На Надю смотрели серые без глубины глаза, пугая своей отрешенностью. Ертюхов говорил трудно, разделяя слова большими паузами. Ушел на войну с краткосрочных курсов младших лейтенантов. Ранили, когда Гитлера уже не было в живых и до конца войны оставалось сорок восемь часов.
— Мейссен… фарфоровый завод… Подарили чашку… Храню. Память… За что пострадал…
«Слабое утешение», — подумала доктор и вспомнила, что Кедров был ранен где-то там же.
А маленькая и суетливая мать говорила, мешая сосредоточиться:
— Матушка Надежда, я слыхивала про вашу целительную руку. Из мертвых приводите к жизни, уж пожалейте нас, сирот. Кажинный день богу молюсь, да не приносит сыну избавления. И травами Виссарионовна пользовала, и профессора дорогие лекарства прописывали, а до его головушки не доходит ничего.
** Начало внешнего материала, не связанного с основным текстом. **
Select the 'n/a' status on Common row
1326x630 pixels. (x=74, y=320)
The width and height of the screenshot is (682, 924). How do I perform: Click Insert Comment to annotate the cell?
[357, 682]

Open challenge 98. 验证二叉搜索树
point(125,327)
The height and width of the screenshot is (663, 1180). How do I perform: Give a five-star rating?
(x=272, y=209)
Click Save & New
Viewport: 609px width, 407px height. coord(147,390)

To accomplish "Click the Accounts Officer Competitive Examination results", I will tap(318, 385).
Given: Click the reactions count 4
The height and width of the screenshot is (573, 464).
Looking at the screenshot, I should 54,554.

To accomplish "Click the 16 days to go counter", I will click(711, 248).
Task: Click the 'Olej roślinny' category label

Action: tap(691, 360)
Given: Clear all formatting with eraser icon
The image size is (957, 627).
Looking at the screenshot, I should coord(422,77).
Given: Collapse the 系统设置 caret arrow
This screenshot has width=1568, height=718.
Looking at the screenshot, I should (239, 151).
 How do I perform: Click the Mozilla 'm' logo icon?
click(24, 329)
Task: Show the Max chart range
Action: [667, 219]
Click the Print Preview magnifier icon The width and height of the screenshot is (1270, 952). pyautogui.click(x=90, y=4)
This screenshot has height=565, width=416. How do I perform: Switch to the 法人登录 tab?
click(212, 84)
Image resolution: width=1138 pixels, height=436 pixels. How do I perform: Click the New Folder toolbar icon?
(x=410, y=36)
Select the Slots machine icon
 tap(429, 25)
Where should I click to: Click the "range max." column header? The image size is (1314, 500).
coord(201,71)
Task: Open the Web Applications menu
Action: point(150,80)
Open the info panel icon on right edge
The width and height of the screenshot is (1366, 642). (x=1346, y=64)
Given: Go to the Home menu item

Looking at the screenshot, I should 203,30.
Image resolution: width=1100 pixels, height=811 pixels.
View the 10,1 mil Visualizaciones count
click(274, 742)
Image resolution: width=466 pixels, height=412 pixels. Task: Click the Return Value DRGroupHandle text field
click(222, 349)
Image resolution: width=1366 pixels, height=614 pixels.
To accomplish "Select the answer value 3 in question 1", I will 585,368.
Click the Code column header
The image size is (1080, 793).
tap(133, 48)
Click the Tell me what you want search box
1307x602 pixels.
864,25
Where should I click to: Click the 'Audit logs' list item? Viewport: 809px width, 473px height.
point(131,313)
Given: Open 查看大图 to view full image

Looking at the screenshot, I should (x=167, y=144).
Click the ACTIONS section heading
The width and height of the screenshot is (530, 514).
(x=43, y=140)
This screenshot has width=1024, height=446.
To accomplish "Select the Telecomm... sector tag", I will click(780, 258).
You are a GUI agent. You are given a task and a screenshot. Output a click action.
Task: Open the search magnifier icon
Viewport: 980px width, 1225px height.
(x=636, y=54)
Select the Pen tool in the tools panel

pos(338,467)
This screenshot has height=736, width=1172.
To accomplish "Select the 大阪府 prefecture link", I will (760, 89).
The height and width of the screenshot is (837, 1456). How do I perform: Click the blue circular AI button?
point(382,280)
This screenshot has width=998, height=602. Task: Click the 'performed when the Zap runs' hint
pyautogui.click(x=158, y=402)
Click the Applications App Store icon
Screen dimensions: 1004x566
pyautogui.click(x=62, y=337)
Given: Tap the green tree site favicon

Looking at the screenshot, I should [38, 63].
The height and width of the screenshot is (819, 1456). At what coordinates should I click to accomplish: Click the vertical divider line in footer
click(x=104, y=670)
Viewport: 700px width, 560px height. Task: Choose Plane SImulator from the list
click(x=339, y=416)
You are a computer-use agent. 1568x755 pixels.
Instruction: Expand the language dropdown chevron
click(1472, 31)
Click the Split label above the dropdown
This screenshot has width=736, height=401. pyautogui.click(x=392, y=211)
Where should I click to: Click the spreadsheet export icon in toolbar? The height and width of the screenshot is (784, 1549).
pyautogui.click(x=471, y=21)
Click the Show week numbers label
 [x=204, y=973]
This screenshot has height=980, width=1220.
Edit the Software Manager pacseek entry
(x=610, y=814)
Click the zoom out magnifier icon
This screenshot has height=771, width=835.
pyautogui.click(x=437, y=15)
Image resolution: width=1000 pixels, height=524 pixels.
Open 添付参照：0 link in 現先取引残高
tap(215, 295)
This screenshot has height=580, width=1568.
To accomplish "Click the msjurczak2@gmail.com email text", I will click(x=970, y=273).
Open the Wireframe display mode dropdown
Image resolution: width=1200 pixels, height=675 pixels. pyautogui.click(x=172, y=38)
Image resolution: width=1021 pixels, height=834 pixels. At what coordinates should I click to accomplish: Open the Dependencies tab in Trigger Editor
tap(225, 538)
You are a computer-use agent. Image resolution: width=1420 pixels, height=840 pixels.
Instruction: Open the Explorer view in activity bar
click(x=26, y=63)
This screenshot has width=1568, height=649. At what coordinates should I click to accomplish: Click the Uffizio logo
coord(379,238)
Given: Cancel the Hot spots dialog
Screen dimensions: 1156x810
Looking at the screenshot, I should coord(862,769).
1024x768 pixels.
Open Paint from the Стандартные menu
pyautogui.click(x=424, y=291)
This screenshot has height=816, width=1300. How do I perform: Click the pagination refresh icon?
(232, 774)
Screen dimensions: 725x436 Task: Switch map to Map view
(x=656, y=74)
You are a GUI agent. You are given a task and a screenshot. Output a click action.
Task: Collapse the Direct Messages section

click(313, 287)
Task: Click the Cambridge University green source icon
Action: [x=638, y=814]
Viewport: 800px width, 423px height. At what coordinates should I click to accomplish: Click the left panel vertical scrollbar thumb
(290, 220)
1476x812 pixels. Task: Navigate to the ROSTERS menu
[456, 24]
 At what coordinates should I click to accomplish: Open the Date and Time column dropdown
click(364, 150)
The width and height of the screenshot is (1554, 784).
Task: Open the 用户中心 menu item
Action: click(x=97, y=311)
Надя рассматривала снимки и видела серебряный чистоты пятнышко на сером фоне мозгового вещества, и пятнышко это от снимка к снимку (по времени) опускалось все ниже и ниже, туда, где проходит глазной нерв. Отложила последний снимок, сделанный совсем недавно в госпитале для инвалидов у Вишнякова, и руки ее сами собой опустились: она была бессильна даже дать совет. Да и вряд ли кто из нейрохирургов захотел бы делать такую сложную операцию. Тут можно было лишь что-то познать, но помочь человеку невозможно. Операция? Угроза полной слепоты, а ведь теперь он все же видит, хотя временами и слепнет. Боль… Ее только на время можно унять… И она выписала болеутоляющее из своих личных запасов — с лекарствами было, как всегда, трудно. Отпустила суетливую мать и равнодушного ко всему после принятой таблетки бывшего лейтенанта Ертюхова. В ушах ее все еще звучали слова матери-хлопотуньи: «Когда полегчает, он ведь корзины плетет. Ладные и пригожие получаются корзинки. Ежели доктору приглянутся…» Неужели не найдется возможности помочь парню? Нашелся бы хоть один смелый специалист. Нет, даже смелый не захочет, как, пожалуй, не захотела бы и она, если бы практиковалась на этом. Тут не было выбора: без помощи медицины или с ее помощью — он все равно останется инвалидом. Но все же она, не откладывая в долгий ящик, заготовила письмо в Москву, в министерство, в котором просила вызвать Ертюхова на консультацию.
Что ни прием, то новые проблемы. Научил ее Кедров накапливать материал, делать обобщения и выводы. Это называется наукой, определяющей направление работы. Теперь ясно вырисовывалась проблема восстановления здоровья инвалидов, постоянного медицинского наблюдения за ними. Манефе поручить новую картотеку?
Едва она закончила прием, прибежала Лизка: Дрожжина просит к телефону. Надя уж знала, что начальство редко вызывает, чтобы сказать спасибо. О благодарностях речи действительно не было, но разговор для Нади оказался все же неожиданным. Домна Кондратьевна сообщила: только что утвердили план работы бюро на сентябрь. В нем есть такой пунктик: «О подготовке к зиме Теплодворской больницы». Докладывает Сурнина. Содокладчик Мигунов.
— Понимаешь, подружка, не хотелось бы мне за тебя краснеть, — призналась секретарь райкома. — Так что уж постарайся. Как дела? Какие закавыки? Только кратко… Уезжаю в колхозы.
Надя ответила: если под закавыками имеются в виду трудности, то Домна Кондратьевна может не волноваться — жаловаться она не намерена. Без трудностей и радости линяют. Но еще раз напоминает — больнице нужен детский врач. Надо в районе искать ставку.
— Не остановлюсь я, Домна Кондратьевна, — оказала Надя, — ни перед чем не остановлюсь. А краснеть за вас мне тоже не хочется.
— Смотри-ка! — В голосе Дрожжиной послышалось обидчивое удивление. — Ты, никак, меня пугаешь? Не ожидала! Вот не ожидала…
— Не сердитесь, Домна Кондратьевна. Коль вы ко мне как к подруге, то я ведь тоже так.
— А подруг-то щадят! — Дрожжина повесила трубку.
Надя повернулась — в кабинете стояла Зоя Петровна.